**Prompt**
What do the lines say from the one containing "How do I perform: Select" to the end of the records? Restate them word for word, and only those.

═════ Dataset ═════

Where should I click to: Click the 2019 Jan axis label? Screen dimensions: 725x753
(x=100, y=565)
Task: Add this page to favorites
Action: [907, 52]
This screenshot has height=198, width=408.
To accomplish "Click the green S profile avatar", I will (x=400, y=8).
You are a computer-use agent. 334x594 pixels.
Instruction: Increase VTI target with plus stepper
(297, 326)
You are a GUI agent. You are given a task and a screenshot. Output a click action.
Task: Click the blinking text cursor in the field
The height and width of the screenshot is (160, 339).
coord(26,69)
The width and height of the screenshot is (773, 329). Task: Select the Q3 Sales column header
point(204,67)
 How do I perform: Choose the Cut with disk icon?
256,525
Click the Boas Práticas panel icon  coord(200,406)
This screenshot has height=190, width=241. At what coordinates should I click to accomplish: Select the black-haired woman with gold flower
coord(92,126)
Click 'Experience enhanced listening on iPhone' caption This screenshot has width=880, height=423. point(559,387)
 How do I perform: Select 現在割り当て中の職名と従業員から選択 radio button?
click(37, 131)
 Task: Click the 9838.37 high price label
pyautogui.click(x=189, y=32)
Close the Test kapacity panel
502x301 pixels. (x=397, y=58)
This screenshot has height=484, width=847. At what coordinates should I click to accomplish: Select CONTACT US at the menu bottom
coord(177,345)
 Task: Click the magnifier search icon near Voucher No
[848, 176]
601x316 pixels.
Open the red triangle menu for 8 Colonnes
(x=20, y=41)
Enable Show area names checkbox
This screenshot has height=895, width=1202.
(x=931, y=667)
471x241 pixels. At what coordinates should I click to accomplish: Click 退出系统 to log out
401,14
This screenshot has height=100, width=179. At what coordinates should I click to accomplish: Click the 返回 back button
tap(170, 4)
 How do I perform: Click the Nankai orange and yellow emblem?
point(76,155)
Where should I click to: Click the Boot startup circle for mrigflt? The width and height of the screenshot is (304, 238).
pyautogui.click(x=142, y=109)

═════

**Exercise solution**
 How do I perform: Select 現在割り当て中の職名と従業員から選択 radio button?
click(37, 131)
 Task: Click the 9838.37 high price label
pyautogui.click(x=189, y=32)
Close the Test kapacity panel
502x301 pixels. (x=397, y=58)
This screenshot has height=484, width=847. At what coordinates should I click to accomplish: Select CONTACT US at the menu bottom
coord(177,345)
 Task: Click the magnifier search icon near Voucher No
[848, 176]
601x316 pixels.
Open the red triangle menu for 8 Colonnes
(x=20, y=41)
Enable Show area names checkbox
This screenshot has height=895, width=1202.
(x=931, y=667)
471x241 pixels. At what coordinates should I click to accomplish: Click 退出系统 to log out
401,14
This screenshot has height=100, width=179. At what coordinates should I click to accomplish: Click the 返回 back button
tap(170, 4)
 How do I perform: Click the Nankai orange and yellow emblem?
point(76,155)
Where should I click to: Click the Boot startup circle for mrigflt? The width and height of the screenshot is (304, 238).
pyautogui.click(x=142, y=109)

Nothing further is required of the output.